Nur wenig Kontrollen bei Geldwäsche

Düsseldorf..  Zum Aufspüren von „Geldwäsche“ haben die NRW-Behörden 2014 nur 72 Betriebskontrollen bei den rund 50 000 Gewerbebetrieben durchgeführt. In weiteren 912 Fällen erfolgten nach Angaben des NRW-Finanzministeriums schriftliche Anfragen durch die Aufsichtsbehörden. FDP-Haushaltsexperte Kai Abruszat kritisierte gegenüber der NRZ die „magere Kontrolldichte von nur 0,144 Prozent“. Während die Landesregierung öffentlichkeitswirksam den Kauf von Steuer-CDs für den Kampf gegen Steuerhinterziehung propagiere, bleibe sie bei der Bekämpfung der Geldwäsche ein Konzept schuldig.
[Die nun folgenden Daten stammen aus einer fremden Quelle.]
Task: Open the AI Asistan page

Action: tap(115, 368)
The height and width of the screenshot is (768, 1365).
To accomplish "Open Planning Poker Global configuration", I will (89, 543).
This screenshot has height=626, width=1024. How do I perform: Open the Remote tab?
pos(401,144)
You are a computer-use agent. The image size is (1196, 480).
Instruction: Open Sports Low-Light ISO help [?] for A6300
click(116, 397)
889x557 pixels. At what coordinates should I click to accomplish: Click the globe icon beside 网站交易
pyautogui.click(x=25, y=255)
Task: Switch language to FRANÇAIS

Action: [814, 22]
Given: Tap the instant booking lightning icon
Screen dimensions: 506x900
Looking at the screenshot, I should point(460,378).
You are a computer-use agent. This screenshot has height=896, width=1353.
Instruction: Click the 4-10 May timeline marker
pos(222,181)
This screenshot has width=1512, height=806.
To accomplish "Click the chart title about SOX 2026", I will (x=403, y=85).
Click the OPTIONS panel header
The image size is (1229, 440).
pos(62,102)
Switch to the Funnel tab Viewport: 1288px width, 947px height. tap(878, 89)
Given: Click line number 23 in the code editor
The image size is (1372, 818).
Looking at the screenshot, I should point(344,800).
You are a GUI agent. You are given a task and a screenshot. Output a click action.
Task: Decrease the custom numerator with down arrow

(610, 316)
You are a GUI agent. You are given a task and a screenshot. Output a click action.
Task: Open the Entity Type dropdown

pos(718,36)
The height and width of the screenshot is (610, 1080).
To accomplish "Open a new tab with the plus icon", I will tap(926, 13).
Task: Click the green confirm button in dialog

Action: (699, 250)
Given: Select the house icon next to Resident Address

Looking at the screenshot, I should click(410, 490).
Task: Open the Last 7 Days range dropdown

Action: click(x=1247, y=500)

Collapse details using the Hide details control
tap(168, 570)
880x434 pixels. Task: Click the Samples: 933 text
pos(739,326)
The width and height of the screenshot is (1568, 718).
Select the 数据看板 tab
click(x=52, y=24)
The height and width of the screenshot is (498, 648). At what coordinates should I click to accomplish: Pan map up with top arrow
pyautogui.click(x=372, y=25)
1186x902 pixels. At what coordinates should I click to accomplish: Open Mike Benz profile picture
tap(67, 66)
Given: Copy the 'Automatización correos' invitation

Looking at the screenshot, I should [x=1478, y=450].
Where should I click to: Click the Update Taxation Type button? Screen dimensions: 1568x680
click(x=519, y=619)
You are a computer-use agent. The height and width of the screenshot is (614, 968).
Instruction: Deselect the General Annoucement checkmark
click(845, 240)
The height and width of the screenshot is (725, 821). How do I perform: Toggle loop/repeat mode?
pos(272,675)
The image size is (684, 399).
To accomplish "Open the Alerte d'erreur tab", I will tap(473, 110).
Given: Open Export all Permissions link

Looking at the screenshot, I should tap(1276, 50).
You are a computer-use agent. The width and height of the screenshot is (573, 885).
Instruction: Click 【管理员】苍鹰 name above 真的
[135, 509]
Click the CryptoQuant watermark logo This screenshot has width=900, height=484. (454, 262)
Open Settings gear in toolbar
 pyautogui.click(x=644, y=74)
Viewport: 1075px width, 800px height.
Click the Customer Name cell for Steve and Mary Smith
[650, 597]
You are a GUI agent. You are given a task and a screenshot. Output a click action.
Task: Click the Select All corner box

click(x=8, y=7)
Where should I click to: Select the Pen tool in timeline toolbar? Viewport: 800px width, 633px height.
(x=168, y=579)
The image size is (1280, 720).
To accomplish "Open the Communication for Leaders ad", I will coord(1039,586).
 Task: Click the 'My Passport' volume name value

In der Antwort auf eine FDP-Anfrage verwies Finanzminister Norbert Walter-Borjans (SPD) auf einen „risikoorientierten Prüfungsansatz durch die Bezirksregierungen“. Seit 2014 sind die für Kontrollen zuständig – im letzten Jahr wurden fünf zusätzliche Stellen für diese Kontrollen eingerichtet. Nach Schätzungen des Bundes Deutscher Kriminalbeamter werden jährlich zehn Milliarden Euro in NRW kriminell erwirtschaftet. Abruszat hegte „erhebliche Zweifel, ob mit der vorhandenen Personalausstattung die notwendigen Kontrollen überhaupt durchgeführt werden können“.